Reducing nitrate pollution is one of the great challenges for the agricultural sector, and one of the issues that experts are most concerned about. To achieve this reduction and comply with European directives, several research projects have been developed with the objective of reducing the nitrogen supply to the plant, adjusting the doses to actual plant needs and thus helping to minimize the problem. The number of zones vulnerable to pollution by nitrates is currently growing in Spain and other European regions.

Abel Lacalle, president of the New Culture of Water Foundation.

One of the positive strategies for reducing nitrate pollution is based on correctly estimating the contribution of soil-to-crop nutrition, according to Josefina Maestu, from the Ministry for the Ecological Transition, who presented the results of the ‘LIFE research project: Nitrates’ developed in Navarra, Spain.

Another alternative was highlighted yesterday by Dr. Teresa Lao, from the University of Almeria, who confirmed that so-called ‘cascade crops’ can reduce contamination by nitrates to zero. Cascade cultivation consists of growing several crops without soil at different height levels, so that the leachates produced by the crop that is highest flows down, fertilising the next crop on the next, lower level, and so on. Similarly, Professor Rodney Thompson (UAL) stressed that new technological tools and software are already going through a validation phase, and are being tested in several Spanish regions with the aim of incorporating them into efficient fertigation management strategies.

Sampling with satellite support

Also presented was a project developed by CICYTEX which optimises the configuration of sampling points on large farms with soil variability, by using images received from the Sentinel satellite. These images are updated every three days. By using this satellite information, it is possible to optimise soil sampling points, and to know the degree of vegetative development of the plants in each area of the farm. Consequently, real-time needs in nutrient and water supply can be calculated.

Maximizing strawberry production and reducing operating costs is now possible with an innovative system called ‘NGS oscillation’. With this system, it is possible to plant up to 100 000 more strawberry plants per hectare, which is a significant increase in productivity. The innovation comes from circulating water inside plastic trays to promote root development and favour the growth of the aerial parts of the plant and, consequently, the production of fruit.
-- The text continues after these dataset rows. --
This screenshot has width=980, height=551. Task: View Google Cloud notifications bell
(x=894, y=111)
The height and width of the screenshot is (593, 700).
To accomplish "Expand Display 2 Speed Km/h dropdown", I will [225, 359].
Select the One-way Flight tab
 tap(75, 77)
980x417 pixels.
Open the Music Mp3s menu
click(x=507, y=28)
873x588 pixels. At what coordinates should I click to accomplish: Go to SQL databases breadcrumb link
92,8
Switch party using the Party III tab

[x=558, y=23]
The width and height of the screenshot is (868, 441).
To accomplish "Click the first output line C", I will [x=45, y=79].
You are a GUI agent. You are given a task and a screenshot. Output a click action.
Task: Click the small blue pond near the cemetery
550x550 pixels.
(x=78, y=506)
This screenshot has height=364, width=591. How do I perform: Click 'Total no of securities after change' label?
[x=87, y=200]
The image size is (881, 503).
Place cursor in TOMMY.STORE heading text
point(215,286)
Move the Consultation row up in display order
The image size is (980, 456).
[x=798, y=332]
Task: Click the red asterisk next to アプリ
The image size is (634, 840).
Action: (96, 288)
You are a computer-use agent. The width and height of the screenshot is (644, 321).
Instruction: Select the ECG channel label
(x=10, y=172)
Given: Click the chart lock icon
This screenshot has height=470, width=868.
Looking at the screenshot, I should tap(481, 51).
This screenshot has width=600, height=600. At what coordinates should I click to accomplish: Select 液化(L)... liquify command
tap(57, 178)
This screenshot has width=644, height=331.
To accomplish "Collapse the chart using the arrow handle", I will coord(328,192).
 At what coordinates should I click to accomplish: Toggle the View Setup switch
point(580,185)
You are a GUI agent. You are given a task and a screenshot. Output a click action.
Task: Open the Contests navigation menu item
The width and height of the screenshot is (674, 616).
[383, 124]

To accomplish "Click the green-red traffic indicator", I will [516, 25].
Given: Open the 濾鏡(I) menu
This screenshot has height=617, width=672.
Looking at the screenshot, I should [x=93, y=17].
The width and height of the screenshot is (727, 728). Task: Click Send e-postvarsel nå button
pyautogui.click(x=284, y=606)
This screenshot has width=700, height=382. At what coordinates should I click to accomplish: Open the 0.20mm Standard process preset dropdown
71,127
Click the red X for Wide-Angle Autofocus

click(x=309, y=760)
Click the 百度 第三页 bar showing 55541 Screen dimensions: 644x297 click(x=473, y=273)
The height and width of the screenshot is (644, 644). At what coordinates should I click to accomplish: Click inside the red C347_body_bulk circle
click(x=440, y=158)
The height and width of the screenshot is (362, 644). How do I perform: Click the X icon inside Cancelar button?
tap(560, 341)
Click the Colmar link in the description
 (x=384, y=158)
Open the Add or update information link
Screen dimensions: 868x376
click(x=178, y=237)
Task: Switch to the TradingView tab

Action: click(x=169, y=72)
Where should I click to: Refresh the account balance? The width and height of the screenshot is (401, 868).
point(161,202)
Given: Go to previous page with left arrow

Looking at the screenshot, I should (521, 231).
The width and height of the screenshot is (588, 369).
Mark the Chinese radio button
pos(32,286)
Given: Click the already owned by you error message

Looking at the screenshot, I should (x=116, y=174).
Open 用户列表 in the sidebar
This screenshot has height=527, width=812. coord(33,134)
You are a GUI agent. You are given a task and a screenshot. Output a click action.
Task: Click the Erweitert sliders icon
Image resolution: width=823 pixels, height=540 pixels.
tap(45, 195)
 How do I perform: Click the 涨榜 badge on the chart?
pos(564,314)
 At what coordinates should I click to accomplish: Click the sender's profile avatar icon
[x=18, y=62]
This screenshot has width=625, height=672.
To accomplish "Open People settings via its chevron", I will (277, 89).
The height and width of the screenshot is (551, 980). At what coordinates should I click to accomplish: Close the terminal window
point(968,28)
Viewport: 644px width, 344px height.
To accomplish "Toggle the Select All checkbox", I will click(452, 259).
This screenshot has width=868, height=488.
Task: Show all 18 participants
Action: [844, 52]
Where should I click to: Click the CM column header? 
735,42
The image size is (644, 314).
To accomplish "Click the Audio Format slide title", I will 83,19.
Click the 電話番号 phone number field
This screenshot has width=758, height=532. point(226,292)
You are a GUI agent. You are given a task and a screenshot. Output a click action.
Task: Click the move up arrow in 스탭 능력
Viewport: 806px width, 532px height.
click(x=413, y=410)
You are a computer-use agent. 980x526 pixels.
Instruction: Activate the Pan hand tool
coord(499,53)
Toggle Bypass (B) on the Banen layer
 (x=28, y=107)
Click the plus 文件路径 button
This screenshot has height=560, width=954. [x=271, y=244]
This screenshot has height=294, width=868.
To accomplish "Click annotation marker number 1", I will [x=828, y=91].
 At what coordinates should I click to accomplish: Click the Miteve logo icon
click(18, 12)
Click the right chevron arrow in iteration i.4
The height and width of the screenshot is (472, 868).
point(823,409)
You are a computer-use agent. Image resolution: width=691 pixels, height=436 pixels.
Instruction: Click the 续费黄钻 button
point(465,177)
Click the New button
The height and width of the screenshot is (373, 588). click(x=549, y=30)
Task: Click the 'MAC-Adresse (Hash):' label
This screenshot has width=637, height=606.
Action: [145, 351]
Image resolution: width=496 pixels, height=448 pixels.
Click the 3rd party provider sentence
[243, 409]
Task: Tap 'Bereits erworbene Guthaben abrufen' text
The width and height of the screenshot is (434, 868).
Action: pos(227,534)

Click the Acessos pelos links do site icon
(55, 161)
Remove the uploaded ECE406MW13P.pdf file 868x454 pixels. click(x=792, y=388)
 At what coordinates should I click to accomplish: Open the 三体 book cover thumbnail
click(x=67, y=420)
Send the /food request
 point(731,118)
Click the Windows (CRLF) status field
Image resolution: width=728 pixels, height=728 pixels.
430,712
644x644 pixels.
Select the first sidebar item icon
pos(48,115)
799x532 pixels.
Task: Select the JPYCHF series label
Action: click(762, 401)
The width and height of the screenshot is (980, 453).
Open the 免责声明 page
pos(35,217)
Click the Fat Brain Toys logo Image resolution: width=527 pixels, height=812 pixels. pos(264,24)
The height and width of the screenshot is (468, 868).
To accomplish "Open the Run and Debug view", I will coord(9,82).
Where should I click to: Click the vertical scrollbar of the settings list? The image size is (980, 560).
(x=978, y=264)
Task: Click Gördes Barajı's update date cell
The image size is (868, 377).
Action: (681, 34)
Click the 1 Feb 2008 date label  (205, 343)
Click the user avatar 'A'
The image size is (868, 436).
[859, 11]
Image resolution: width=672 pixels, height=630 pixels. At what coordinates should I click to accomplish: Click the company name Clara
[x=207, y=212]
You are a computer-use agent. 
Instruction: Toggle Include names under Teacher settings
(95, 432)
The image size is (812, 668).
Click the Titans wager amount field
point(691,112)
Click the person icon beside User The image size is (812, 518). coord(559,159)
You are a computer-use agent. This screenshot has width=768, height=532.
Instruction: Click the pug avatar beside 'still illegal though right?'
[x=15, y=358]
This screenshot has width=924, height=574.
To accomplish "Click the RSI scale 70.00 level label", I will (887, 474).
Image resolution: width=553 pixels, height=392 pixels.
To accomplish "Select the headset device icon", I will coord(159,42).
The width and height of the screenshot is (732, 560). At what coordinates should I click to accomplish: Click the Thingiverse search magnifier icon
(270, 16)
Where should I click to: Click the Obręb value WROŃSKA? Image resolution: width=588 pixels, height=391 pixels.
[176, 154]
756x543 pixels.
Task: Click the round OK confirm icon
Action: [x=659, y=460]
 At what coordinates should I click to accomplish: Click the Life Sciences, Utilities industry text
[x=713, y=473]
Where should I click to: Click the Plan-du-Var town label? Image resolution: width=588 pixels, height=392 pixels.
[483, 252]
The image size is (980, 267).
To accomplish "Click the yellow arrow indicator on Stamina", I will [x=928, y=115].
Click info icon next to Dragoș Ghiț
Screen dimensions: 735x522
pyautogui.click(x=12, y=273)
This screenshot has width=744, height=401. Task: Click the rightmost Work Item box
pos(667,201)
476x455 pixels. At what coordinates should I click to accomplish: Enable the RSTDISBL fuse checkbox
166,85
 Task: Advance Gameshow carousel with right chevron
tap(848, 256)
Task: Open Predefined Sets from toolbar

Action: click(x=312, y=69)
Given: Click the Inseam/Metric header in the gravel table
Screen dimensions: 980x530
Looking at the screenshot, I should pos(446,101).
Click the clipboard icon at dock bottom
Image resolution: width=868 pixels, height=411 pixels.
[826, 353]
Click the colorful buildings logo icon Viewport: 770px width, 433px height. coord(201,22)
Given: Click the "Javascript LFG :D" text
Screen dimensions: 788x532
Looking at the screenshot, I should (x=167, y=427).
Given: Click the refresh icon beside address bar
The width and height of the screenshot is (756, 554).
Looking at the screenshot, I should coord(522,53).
The company Verdesmart confirmed that stress suffered by plants reduces the capacity of nitrogen absorption and increases the consumption of potassium. Thanks to the tests carried out in a tomato farm located in Níjar (Almería, Spain) it has been discovered that optimal management of potassium and nitrogen levels causes an increase of up to 11% bigger fruits.

FERTINNNOWA Project

FERTINNNOWA is a thematic network oriented to the transfer of innovative techniques for a sustainable use of water in fertigation. With this purpose, FERTINNNOWA collects, exchanges, displays and transfers good practices and innovative solutions for a more efficient use of water and nutrients that reduces the environmental impact associated with fruit and vegetable production systems in fertigation. For the development of the project, a direct link with producers and producer organizations, with communities of irrigators, responsible for public administrations, with NGOs, environmental organizations and consumer organizations is essential. All are part of the External Advisory Committee of FERTINNNOWA, a consulting body to evaluate the evolution of the project and its results.

The FERTINNNOWA project has European funding within the framework of the research and innovation promotion initiatives included in the Horizon 2020 program. The Spanish participation is represented by the Andalusian Institute of Agricultural and Fisheries Research (IFAPA), Fundación Cajamar, Universidad de Almería, Center for Scientific and Technological Research of Extremadura (CICYTEX), Navarra Institute of Technologies and Infrastructures Agroalimentarias SA (INTIA), and the Valencian Institute of Agrarian Research (IVIA). In addition, public and private entities related to agricultural research and innovation from Germany, Belgium, Slovenia, France, Holland, Italy, Poland, the United Kingdom and South Africa participate in the project.